April 7. — About four o’clock in the afternoon a whirlwind passed through the camp with such violence that it overturned three tents, and blew down one side of my hut. These whirlwinds come from the Great Desert, and at this season of the year are so common that I have seen five or six of them at one time. They carry up quantities of sand to an amazing height, which resemble, at a distance, so many moving pillars of smoke.
The scorching heat of the sun, upon a dry and sandy country, makes the air insufferably hot. Ali having robbed me of my thermometer, I had no means of forming a comparative judgment; but in the middle of the day, when the beams of the vertical sun are seconded by the scorching wind from the desert, the ground is frequently heated to such a degree as not to be borne by the naked foot. Even the negro slaves will not run from one tent to another without their sandals. At this time of the day the Moors lie stretched at length in their tents, either asleep, or unwilling to move; and I have often felt the wind so hot, that I could not hold my hand in the current of air which came through the crevices of my hut without feeling sensible pain.
April. 8. — This day the wind blew from the south-west; and in the night there was a heavy shower of rain, accompanied with thunder and lightning.
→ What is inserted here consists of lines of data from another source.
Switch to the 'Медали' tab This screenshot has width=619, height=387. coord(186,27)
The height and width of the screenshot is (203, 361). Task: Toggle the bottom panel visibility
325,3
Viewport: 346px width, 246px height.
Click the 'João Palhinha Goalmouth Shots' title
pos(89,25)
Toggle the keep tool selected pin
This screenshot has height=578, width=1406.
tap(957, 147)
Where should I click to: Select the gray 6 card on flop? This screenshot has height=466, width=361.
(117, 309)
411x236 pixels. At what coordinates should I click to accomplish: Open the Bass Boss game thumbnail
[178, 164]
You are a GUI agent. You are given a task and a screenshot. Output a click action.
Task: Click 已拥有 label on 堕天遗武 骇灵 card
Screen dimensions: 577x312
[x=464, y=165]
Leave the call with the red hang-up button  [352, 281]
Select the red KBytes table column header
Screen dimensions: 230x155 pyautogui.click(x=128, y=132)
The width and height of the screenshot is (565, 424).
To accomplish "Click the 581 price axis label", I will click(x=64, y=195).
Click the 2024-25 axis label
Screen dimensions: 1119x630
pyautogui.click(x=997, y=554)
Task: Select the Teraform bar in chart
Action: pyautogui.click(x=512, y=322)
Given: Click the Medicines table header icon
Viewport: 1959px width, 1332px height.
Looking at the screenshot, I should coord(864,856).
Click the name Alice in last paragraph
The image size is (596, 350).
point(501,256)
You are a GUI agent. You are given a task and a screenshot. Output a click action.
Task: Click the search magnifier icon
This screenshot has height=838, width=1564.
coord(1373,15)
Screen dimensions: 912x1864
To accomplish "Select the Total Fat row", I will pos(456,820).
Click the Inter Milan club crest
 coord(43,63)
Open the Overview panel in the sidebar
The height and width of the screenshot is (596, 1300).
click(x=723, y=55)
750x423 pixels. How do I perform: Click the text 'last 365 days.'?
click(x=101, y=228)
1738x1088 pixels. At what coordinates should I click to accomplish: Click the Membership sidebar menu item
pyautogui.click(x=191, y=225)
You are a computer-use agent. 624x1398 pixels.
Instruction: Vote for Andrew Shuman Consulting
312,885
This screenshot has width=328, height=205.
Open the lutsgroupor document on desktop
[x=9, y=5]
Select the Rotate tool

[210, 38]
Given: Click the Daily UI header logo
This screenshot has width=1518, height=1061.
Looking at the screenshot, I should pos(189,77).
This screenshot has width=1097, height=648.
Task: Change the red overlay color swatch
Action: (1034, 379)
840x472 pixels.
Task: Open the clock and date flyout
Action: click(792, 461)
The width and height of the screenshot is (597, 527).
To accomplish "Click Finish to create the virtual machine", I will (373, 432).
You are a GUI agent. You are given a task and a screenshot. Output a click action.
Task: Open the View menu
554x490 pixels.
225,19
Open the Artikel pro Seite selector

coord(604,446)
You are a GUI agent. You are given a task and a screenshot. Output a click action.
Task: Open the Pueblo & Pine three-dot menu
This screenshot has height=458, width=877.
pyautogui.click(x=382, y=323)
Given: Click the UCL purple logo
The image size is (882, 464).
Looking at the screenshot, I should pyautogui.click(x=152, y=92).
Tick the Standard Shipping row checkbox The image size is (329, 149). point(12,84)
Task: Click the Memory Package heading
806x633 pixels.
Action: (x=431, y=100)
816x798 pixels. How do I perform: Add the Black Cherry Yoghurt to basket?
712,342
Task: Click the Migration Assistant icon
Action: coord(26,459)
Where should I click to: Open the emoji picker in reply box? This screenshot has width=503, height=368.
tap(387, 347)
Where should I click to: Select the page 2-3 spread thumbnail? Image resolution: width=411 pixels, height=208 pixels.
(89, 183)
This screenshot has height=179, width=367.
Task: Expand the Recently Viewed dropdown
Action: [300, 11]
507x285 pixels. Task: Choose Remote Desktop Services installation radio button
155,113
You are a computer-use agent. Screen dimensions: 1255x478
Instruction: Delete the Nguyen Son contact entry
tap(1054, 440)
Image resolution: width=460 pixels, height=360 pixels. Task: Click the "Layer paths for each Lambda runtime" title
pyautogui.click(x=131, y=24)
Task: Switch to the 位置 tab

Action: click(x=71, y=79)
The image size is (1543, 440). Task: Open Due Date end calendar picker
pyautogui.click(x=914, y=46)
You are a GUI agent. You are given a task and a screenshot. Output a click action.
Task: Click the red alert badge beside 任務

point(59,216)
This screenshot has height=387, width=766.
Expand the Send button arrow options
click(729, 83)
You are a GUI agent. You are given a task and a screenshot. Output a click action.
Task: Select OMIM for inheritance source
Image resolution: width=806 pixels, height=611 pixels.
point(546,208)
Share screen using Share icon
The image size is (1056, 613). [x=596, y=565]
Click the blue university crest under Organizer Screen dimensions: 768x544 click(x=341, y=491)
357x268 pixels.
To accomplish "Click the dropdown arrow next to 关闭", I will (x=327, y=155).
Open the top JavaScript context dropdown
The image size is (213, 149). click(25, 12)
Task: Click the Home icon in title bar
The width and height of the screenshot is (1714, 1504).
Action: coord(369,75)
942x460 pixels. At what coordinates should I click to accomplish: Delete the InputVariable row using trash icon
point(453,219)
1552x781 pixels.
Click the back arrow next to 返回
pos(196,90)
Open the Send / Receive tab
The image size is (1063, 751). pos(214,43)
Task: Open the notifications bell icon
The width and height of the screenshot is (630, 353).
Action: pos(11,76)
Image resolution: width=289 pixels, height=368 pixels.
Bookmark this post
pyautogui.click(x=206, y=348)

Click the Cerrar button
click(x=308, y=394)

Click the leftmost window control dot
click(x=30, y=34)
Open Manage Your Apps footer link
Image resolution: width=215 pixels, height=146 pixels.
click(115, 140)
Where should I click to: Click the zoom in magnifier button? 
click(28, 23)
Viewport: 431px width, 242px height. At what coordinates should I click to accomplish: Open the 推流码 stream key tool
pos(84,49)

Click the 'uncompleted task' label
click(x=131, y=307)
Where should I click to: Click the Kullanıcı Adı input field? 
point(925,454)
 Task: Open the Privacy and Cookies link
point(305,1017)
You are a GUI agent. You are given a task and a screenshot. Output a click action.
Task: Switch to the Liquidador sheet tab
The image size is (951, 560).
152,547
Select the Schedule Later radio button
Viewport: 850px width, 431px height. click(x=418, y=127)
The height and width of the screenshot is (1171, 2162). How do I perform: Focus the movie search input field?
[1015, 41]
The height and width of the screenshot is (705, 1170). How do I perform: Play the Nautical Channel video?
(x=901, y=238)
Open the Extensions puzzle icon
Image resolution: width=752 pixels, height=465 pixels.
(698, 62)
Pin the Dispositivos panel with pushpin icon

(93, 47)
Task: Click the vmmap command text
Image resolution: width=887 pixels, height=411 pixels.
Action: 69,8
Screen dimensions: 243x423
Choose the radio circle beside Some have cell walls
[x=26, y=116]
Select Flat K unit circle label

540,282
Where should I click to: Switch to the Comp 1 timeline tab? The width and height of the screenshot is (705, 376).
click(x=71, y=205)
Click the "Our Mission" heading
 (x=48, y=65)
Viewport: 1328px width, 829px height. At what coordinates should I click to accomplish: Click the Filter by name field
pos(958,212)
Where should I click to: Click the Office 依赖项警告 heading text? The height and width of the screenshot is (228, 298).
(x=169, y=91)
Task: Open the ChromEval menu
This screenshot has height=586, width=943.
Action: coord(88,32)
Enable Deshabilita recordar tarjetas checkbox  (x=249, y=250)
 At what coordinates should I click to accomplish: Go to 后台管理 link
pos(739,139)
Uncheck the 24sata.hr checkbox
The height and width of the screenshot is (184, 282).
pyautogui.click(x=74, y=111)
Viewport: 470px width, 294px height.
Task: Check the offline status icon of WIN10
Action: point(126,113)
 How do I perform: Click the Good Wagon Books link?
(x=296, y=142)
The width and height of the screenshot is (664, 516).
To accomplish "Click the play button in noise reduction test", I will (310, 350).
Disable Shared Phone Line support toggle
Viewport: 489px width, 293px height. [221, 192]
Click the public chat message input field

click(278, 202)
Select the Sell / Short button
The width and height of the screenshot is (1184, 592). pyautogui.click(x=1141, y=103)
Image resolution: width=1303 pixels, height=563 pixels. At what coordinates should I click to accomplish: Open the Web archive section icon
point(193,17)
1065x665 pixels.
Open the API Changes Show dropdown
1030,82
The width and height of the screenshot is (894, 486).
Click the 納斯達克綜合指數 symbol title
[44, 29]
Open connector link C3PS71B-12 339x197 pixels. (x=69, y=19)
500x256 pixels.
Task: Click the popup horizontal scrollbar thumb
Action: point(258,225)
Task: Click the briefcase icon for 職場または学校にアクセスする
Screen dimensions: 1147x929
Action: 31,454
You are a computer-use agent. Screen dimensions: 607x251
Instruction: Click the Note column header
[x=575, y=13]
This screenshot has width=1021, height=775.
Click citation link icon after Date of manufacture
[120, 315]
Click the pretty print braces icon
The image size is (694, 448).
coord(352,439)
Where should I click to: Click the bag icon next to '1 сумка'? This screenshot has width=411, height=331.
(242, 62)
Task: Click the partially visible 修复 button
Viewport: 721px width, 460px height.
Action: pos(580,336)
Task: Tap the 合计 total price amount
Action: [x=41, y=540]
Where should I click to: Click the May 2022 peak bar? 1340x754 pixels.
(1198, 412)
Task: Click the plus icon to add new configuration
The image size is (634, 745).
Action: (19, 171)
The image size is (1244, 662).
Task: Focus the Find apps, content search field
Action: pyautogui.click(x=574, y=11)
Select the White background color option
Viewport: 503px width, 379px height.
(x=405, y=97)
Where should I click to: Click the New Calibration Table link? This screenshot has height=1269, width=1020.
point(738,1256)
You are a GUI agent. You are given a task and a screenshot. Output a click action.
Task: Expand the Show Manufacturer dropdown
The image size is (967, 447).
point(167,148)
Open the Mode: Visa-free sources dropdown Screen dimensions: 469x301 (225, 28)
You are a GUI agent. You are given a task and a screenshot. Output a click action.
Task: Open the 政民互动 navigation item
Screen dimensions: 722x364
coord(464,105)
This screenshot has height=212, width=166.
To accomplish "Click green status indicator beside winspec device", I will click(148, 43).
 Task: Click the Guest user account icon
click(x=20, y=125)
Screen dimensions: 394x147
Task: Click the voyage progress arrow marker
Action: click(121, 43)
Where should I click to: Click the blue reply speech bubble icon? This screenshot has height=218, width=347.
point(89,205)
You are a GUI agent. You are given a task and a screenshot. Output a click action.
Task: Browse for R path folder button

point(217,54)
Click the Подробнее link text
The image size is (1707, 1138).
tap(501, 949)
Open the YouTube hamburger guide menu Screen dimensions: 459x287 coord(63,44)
April 10. — In the evening the tabala, or large drum, was beat to announce a wedding, which was held at one of the neighbouring tents. A great number of people of both sexes assembled, but without that mirth and hilarity which take place at a negro wedding. Here was neither singing nor dancing, nor any other amusement that I could perceive. A woman was beating the drum, and the other women joining at times like a chorus, by setting up a shrill scream, and at the same time moving their tongues from one side of the mouth to the other with great celerity. I was soon tired, and had returned into my hut, where I was sitting almost asleep, when an old woman entered with a wooden bowl in her hand, and signified that she had brought me a present from the bride. Before I could recover from the surprise which this message created, the woman discharged tine contents of the bowl full in my face. Finding that it was the same sort of holy water with which, among the Hottentots, a priest is said to sprinkle a newly-married couple, I began to suspect that the old lady was actuated by mischief or malice; but she gave me seriously to understand that it was a nuptial benediction from the bride’s own person, and which, on such occasions, is always received by the young unmarried Moors as a mark of distinguished favour. This being the case, I wiped my face, and sent my acknowledgments to the lady. The wedding drum continued to beat, and the women to sing, or rather whistle, all night. About nine in the morning the bride was brought in state from her mother’s tent, attended by a number of women who carried her tent (a present from the husband), some bearing up the poles, others holding by the strings; and in this manner they marched, whistling as formerly, until they came to the place appointed for her residence, where they pitched the tent. The husband followed, with a number of men, leading four bullocks, which they tied to the tent strings; and having killed another, and distributed the beef among the people, the ceremony was concluded.